◆ What is required
Please update the records so that every "dropdown arrow" reads "drop-down arrow", leaving everything else unchanged.
---------- Entries shown
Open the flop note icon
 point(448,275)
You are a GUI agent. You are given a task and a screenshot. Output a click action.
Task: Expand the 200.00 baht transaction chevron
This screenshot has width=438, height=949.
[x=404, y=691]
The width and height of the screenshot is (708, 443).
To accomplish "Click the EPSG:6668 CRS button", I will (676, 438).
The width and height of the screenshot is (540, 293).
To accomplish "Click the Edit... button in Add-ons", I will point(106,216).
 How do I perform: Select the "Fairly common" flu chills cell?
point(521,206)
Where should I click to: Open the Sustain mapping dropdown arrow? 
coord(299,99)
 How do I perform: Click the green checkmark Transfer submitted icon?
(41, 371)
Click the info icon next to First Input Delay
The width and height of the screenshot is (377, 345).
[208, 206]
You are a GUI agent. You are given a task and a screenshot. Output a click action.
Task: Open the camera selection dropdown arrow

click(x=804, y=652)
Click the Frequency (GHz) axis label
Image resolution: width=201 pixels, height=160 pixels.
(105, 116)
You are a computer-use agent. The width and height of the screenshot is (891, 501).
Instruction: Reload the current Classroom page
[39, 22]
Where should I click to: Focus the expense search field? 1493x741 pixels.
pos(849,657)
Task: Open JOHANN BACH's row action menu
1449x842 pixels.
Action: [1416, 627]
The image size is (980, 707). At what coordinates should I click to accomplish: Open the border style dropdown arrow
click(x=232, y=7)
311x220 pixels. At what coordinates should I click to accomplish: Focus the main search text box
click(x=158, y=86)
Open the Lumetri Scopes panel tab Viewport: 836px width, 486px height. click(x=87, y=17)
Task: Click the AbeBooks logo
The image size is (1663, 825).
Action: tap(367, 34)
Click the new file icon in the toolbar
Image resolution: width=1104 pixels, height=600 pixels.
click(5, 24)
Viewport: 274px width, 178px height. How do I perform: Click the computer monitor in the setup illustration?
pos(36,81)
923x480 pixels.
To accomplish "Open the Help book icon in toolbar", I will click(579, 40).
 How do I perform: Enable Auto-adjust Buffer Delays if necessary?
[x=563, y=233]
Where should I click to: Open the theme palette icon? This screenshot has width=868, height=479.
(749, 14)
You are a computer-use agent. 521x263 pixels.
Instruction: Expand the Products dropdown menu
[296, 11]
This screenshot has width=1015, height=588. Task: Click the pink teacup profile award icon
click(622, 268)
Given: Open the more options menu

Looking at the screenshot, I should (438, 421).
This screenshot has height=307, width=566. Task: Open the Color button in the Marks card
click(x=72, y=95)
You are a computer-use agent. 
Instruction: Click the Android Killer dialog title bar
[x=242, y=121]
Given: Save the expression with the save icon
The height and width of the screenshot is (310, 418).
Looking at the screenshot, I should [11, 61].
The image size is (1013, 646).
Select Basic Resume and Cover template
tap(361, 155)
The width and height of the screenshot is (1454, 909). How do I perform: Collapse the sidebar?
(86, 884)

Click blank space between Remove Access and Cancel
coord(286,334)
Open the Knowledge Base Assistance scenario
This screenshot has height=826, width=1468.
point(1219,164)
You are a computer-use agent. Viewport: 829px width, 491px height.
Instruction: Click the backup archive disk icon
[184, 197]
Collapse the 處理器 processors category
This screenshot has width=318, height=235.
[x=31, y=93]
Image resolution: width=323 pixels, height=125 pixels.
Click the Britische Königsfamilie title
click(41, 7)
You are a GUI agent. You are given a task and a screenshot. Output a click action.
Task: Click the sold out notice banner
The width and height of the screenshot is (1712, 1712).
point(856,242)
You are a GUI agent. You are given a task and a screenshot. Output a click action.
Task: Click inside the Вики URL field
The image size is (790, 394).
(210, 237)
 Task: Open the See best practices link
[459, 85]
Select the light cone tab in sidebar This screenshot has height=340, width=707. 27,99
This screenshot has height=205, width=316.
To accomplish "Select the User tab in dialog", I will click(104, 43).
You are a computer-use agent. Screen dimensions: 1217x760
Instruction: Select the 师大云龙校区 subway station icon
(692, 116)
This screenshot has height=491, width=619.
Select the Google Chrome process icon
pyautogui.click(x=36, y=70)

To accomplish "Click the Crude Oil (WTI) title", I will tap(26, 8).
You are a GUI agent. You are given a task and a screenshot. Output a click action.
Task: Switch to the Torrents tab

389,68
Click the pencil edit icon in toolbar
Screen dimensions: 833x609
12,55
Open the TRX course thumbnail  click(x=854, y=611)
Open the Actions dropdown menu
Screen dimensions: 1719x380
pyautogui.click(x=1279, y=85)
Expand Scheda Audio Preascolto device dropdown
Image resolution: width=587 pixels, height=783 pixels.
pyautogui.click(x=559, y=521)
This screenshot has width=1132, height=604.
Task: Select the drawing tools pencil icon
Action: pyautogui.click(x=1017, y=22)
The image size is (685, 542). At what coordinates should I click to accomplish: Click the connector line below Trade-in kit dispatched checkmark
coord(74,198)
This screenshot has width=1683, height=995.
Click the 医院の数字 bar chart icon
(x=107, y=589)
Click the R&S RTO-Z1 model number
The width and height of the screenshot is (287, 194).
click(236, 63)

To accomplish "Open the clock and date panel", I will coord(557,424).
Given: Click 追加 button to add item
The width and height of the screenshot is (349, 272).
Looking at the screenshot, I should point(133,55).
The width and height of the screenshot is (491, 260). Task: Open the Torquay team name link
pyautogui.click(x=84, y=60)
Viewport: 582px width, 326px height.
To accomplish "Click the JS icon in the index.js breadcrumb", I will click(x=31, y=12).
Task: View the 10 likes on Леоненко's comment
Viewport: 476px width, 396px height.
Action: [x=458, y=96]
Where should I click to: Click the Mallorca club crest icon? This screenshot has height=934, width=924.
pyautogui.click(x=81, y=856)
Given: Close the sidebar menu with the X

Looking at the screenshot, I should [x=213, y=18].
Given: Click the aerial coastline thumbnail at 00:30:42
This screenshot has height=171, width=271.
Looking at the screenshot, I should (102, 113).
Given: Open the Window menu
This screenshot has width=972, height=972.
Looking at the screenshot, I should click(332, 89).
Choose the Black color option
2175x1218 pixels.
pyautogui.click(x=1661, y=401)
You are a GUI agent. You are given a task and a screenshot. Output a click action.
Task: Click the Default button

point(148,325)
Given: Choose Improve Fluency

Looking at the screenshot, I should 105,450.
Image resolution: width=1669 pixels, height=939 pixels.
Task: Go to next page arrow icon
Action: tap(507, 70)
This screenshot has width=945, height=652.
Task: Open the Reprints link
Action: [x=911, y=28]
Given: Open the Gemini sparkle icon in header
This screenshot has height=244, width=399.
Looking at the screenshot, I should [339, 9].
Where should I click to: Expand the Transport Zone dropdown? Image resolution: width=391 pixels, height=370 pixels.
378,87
--------------------
◆ Exercise solution
Open the flop note icon
 point(448,275)
You are a GUI agent. You are given a task and a screenshot. Output a click action.
Task: Expand the 200.00 baht transaction chevron
This screenshot has width=438, height=949.
[x=404, y=691]
The width and height of the screenshot is (708, 443).
To accomplish "Click the EPSG:6668 CRS button", I will (676, 438).
The width and height of the screenshot is (540, 293).
To accomplish "Click the Edit... button in Add-ons", I will point(106,216).
 How do I perform: Select the "Fairly common" flu chills cell?
point(521,206)
Where should I click to: Open the Sustain mapping drop-down arrow? 
coord(299,99)
 How do I perform: Click the green checkmark Transfer submitted icon?
(41, 371)
Click the info icon next to First Input Delay
The width and height of the screenshot is (377, 345).
[208, 206]
You are a GUI agent. You are given a task and a screenshot. Output a click action.
Task: Open the camera selection drop-down arrow

click(x=804, y=652)
Click the Frequency (GHz) axis label
Image resolution: width=201 pixels, height=160 pixels.
(105, 116)
You are a computer-use agent. The width and height of the screenshot is (891, 501).
Instruction: Reload the current Classroom page
[39, 22]
Where should I click to: Focus the expense search field? 1493x741 pixels.
pos(849,657)
Task: Open JOHANN BACH's row action menu
1449x842 pixels.
Action: [1416, 627]
The image size is (980, 707). At what coordinates should I click to accomplish: Open the border style drop-down arrow
click(x=232, y=7)
311x220 pixels. At what coordinates should I click to accomplish: Focus the main search text box
click(x=158, y=86)
Open the Lumetri Scopes panel tab Viewport: 836px width, 486px height. click(x=87, y=17)
Task: Click the AbeBooks logo
The image size is (1663, 825).
Action: tap(367, 34)
Click the new file icon in the toolbar
Image resolution: width=1104 pixels, height=600 pixels.
click(5, 24)
Viewport: 274px width, 178px height. How do I perform: Click the computer monitor in the setup illustration?
pos(36,81)
923x480 pixels.
To accomplish "Open the Help book icon in toolbar", I will click(579, 40).
 How do I perform: Enable Auto-adjust Buffer Delays if necessary?
[x=563, y=233]
Where should I click to: Open the theme palette icon? This screenshot has width=868, height=479.
(749, 14)
You are a computer-use agent. 521x263 pixels.
Instruction: Expand the Products dropdown menu
[296, 11]
This screenshot has width=1015, height=588. Task: Click the pink teacup profile award icon
click(622, 268)
Given: Open the more options menu

Looking at the screenshot, I should (438, 421).
This screenshot has height=307, width=566. Task: Open the Color button in the Marks card
click(x=72, y=95)
You are a computer-use agent. 
Instruction: Click the Android Killer dialog title bar
[x=242, y=121]
Given: Save the expression with the save icon
The height and width of the screenshot is (310, 418).
Looking at the screenshot, I should [11, 61].
The image size is (1013, 646).
Select Basic Resume and Cover template
tap(361, 155)
The width and height of the screenshot is (1454, 909). How do I perform: Collapse the sidebar?
(86, 884)

Click blank space between Remove Access and Cancel
coord(286,334)
Open the Knowledge Base Assistance scenario
This screenshot has height=826, width=1468.
point(1219,164)
You are a computer-use agent. Viewport: 829px width, 491px height.
Instruction: Click the backup archive disk icon
[184, 197]
Collapse the 處理器 processors category
This screenshot has width=318, height=235.
[x=31, y=93]
Image resolution: width=323 pixels, height=125 pixels.
Click the Britische Königsfamilie title
click(41, 7)
You are a GUI agent. You are given a task and a screenshot. Output a click action.
Task: Click the sold out notice banner
The width and height of the screenshot is (1712, 1712).
point(856,242)
You are a GUI agent. You are given a task and a screenshot. Output a click action.
Task: Click inside the Вики URL field
The image size is (790, 394).
(210, 237)
 Task: Open the See best practices link
[459, 85]
Select the light cone tab in sidebar This screenshot has height=340, width=707. 27,99
This screenshot has height=205, width=316.
To accomplish "Select the User tab in dialog", I will click(104, 43).
You are a computer-use agent. Screen dimensions: 1217x760
Instruction: Select the 师大云龙校区 subway station icon
(692, 116)
This screenshot has height=491, width=619.
Select the Google Chrome process icon
pyautogui.click(x=36, y=70)

To accomplish "Click the Crude Oil (WTI) title", I will tap(26, 8).
You are a GUI agent. You are given a task and a screenshot. Output a click action.
Task: Switch to the Torrents tab

389,68
Click the pencil edit icon in toolbar
Screen dimensions: 833x609
12,55
Open the TRX course thumbnail  click(x=854, y=611)
Open the Actions dropdown menu
Screen dimensions: 1719x380
pyautogui.click(x=1279, y=85)
Expand Scheda Audio Preascolto device dropdown
Image resolution: width=587 pixels, height=783 pixels.
pyautogui.click(x=559, y=521)
This screenshot has width=1132, height=604.
Task: Select the drawing tools pencil icon
Action: pyautogui.click(x=1017, y=22)
The image size is (685, 542). At what coordinates should I click to accomplish: Click the connector line below Trade-in kit dispatched checkmark
coord(74,198)
This screenshot has width=1683, height=995.
Click the 医院の数字 bar chart icon
(x=107, y=589)
Click the R&S RTO-Z1 model number
The width and height of the screenshot is (287, 194).
click(236, 63)

To accomplish "Open the clock and date panel", I will coord(557,424).
Given: Click 追加 button to add item
The width and height of the screenshot is (349, 272).
Looking at the screenshot, I should point(133,55).
The width and height of the screenshot is (491, 260). Task: Open the Torquay team name link
pyautogui.click(x=84, y=60)
Viewport: 582px width, 326px height.
To accomplish "Click the JS icon in the index.js breadcrumb", I will click(x=31, y=12).
Task: View the 10 likes on Леоненко's comment
Viewport: 476px width, 396px height.
Action: [x=458, y=96]
Where should I click to: Click the Mallorca club crest icon? This screenshot has height=934, width=924.
pyautogui.click(x=81, y=856)
Given: Close the sidebar menu with the X

Looking at the screenshot, I should [x=213, y=18].
Given: Click the aerial coastline thumbnail at 00:30:42
This screenshot has height=171, width=271.
Looking at the screenshot, I should (102, 113).
Given: Open the Window menu
This screenshot has width=972, height=972.
Looking at the screenshot, I should click(332, 89).
Choose the Black color option
2175x1218 pixels.
pyautogui.click(x=1661, y=401)
You are a GUI agent. You are given a task and a screenshot. Output a click action.
Task: Click the Default button

point(148,325)
Given: Choose Improve Fluency

Looking at the screenshot, I should 105,450.
Image resolution: width=1669 pixels, height=939 pixels.
Task: Go to next page arrow icon
Action: tap(507, 70)
This screenshot has width=945, height=652.
Task: Open the Reprints link
Action: [x=911, y=28]
Given: Open the Gemini sparkle icon in header
This screenshot has height=244, width=399.
Looking at the screenshot, I should [339, 9].
Where should I click to: Expand the Transport Zone dropdown? Image resolution: width=391 pixels, height=370 pixels.
378,87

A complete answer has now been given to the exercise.